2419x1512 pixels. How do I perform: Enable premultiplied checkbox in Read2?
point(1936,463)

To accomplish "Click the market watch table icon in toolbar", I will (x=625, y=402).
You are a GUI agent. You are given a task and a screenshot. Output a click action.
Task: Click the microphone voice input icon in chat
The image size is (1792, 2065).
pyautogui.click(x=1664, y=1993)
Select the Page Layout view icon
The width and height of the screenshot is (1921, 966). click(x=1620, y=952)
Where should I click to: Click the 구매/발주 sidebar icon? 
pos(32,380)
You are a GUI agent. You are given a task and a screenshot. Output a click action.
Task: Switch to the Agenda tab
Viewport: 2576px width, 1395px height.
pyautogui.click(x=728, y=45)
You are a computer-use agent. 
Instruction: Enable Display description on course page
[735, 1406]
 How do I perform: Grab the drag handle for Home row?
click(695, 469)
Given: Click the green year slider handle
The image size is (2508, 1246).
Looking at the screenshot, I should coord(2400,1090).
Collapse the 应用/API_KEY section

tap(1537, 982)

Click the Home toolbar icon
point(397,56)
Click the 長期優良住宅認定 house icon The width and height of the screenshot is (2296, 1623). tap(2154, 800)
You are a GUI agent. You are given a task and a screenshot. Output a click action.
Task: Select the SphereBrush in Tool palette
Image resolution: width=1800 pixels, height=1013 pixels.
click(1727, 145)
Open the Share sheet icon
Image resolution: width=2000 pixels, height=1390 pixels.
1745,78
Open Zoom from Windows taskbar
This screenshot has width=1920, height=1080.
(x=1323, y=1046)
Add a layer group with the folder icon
______________________________
**About this task:**
Exact reproduction of all the material is needed.

**Answer to this problem:**
2419x1512 pixels. How do I perform: Enable premultiplied checkbox in Read2?
point(1936,463)

To accomplish "Click the market watch table icon in toolbar", I will (x=625, y=402).
You are a GUI agent. You are given a task and a screenshot. Output a click action.
Task: Click the microphone voice input icon in chat
The image size is (1792, 2065).
pyautogui.click(x=1664, y=1993)
Select the Page Layout view icon
The width and height of the screenshot is (1921, 966). click(x=1620, y=952)
Where should I click to: Click the 구매/발주 sidebar icon? 
pos(32,380)
You are a GUI agent. You are given a task and a screenshot. Output a click action.
Task: Switch to the Agenda tab
Viewport: 2576px width, 1395px height.
pyautogui.click(x=728, y=45)
You are a computer-use agent. 
Instruction: Enable Display description on course page
[735, 1406]
 How do I perform: Grab the drag handle for Home row?
click(695, 469)
Given: Click the green year slider handle
The image size is (2508, 1246).
Looking at the screenshot, I should coord(2400,1090).
Collapse the 应用/API_KEY section

tap(1537, 982)

Click the Home toolbar icon
point(397,56)
Click the 長期優良住宅認定 house icon The width and height of the screenshot is (2296, 1623). tap(2154, 800)
You are a GUI agent. You are given a task and a screenshot. Output a click action.
Task: Select the SphereBrush in Tool palette
Image resolution: width=1800 pixels, height=1013 pixels.
click(1727, 145)
Open the Share sheet icon
Image resolution: width=2000 pixels, height=1390 pixels.
1745,78
Open Zoom from Windows taskbar
This screenshot has width=1920, height=1080.
(x=1323, y=1046)
Add a layer group with the folder icon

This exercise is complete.